'The complexity of my condition: an Austrian, a Jew'. This diary entry by Arthur Schnitzler in 1913 serves as epigraph of our lecture series Jews, Politics and Austria organised together with the Leo Baeck Institute. The series introduces Jewish intellectuals, artists and scientists who, in the early years of the twentieth century, lived and worked in the Austro-Hungarian empire and in the Republic of Austria. In such troubled times how did living under various political systems –the Austrian monarchy, the republic and finally austrofascism – influence their thinking and their work? How did they react to the loss of authority, the longing for cultural homogeneity and the multifarious forms of violence they experienced and which new concepts did they develop in response?
The third lecture in the series will be given by Professor Vivian Liska. References to the law pervade Kafka’s writings, but their meaning remains elusive. It is precisely because it is uncertain whether the law in Kafka’s work is to be understood in juridical, religious, literary, or more generally ontological terms that it has elicited numerous and often contradictory interpretations, which shed light on the relationship between these different realms. The lecture will explore how this indeterminacy and its effects have inspired concepts of justice in modernist thinkers from Scholem and Benjamin to Jacques Derrida and Giorgio Agamben, as well as the relationship between law and narrative and its correlation with Jewish approaches to the interaction between Halacha and Aggadah.

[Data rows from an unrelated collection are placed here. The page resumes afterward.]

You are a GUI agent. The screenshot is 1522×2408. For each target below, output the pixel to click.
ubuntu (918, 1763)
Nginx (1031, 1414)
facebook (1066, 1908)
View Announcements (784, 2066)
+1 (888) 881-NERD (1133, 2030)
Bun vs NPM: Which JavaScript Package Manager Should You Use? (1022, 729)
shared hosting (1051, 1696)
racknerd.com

Vivian Liska is Senior Professor of German literature and Director of the Institute of Jewish Studies at the University of Antwerp, Belgium. Her research focuses on modernist literature, German-Jewish literature and culture, and literary theory. She is the author of Die Nacht der Hymnen and Das schelmische Erhabene. Her most recent book is Fremde Gemeinschaft. Deutsch-jüdische Literatur der Moderne (2011).